Answer these questions from the email thread about Gradle plugins for GWT:
(a) Which build tool has the person asking for a plugin recommendation used so far?
(b) How does Thomas Broyer set up GWT in Gradle?
(c) In the project with 37 subprojects, how many of those subprojects does the GWT app transitively depend on?

* Start SOURCE TEXT *

Great job nice présentation

Le mer. 16 sept. 2020 à 09:36, Thomas Broyer <[email protected]> a écrit :

>
>
> On Wednesday, September 16, 2020 at 9:48:39 AM UTC+2, [email protected]
> wrote:
>>
>> Hi, thanks for the comment.
>>
>> There are some Gradle plugins for GWT, which one is the "best"? Sofar I
>> only use Maven, so never try Gradle...
>>
>> Maybe others could also tell which Gradle Plugin should we propose?
>> @Thomas Broyer?
>>
>
> I don't use any plugin for GWT in Gradle (configuring JavaExec and Test
> tasks "by hand").
>
> One thing that no plugin seems to have done yet, is use Gradle variants
> <https://docs.gradle.org/current/userguide/variant_model.html> for
> *shared* libs to expose the sources to dependent subprojects in the same
> build only if/when they need it, and possibly use different dependencies:
> in a project with 37 subprojects, the GWT app only transitively depends on
> 10 of those subprojects, all of which are shared with the server; and some
> of them then add the sources JAR of third-party dependencies to the
> GWT-specific classpath.

* End SOURCE TEXT *
* Start DATASET *

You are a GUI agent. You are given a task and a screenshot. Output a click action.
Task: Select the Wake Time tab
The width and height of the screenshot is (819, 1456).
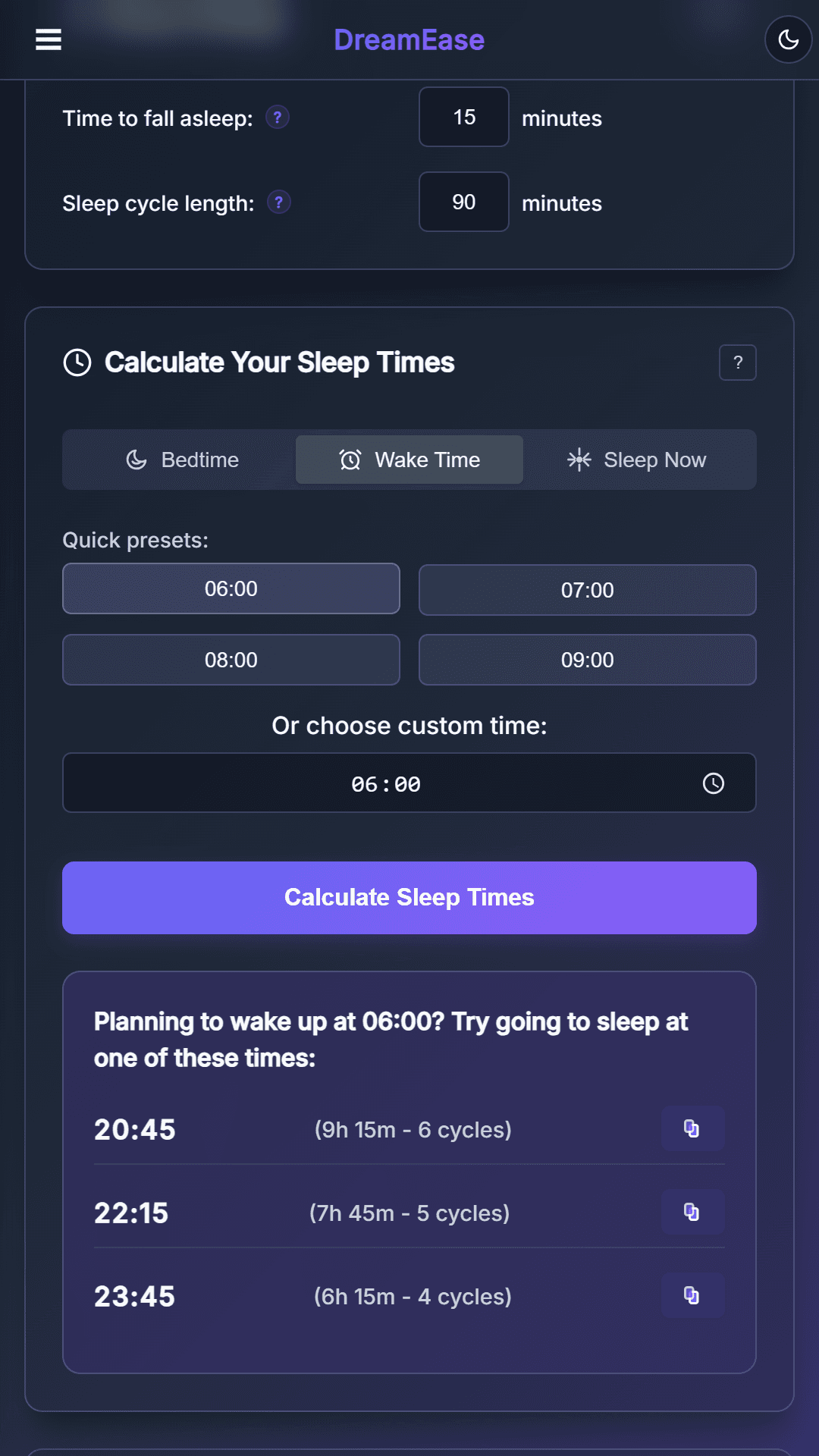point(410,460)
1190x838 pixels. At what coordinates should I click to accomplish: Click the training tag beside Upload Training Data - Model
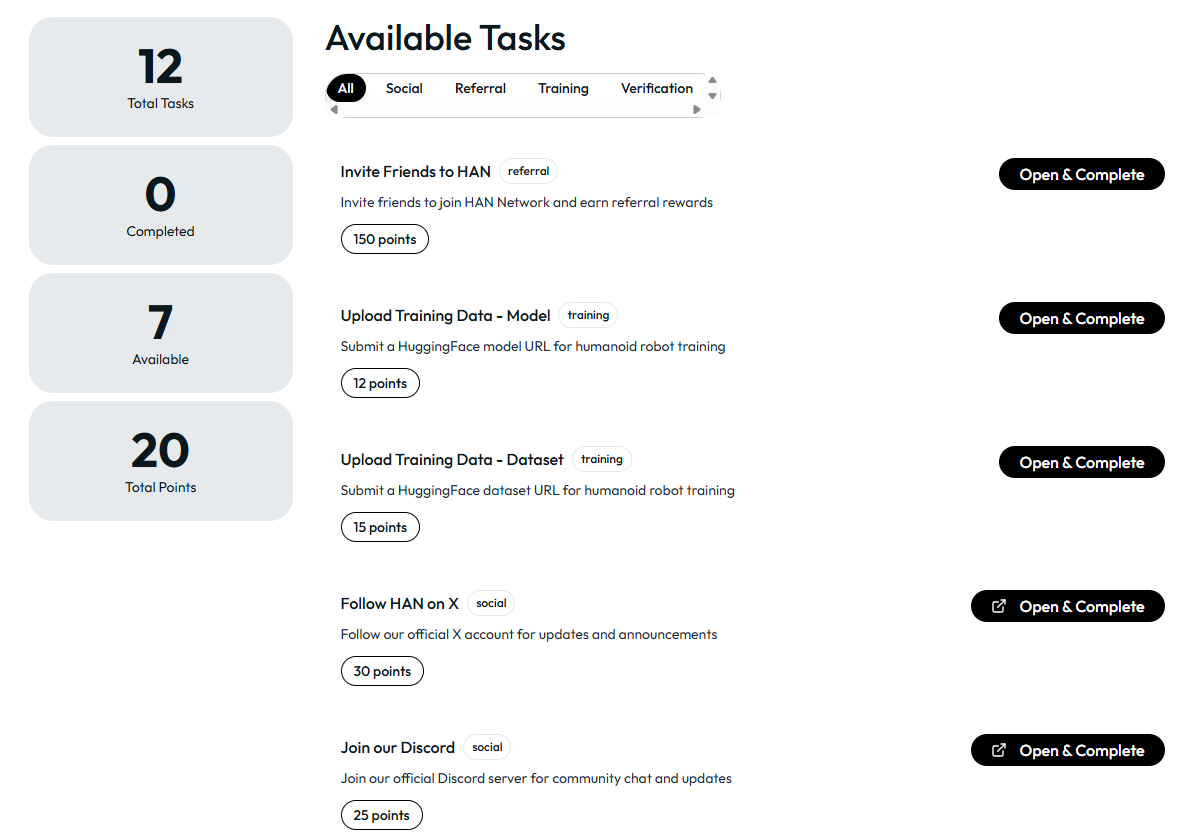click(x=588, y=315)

* End DATASET *

* _WRITTEN SOLUTION_:
(a) Maven.
(b) Without any GWT plugin, by configuring JavaExec and Test tasks by hand.
(c) 10.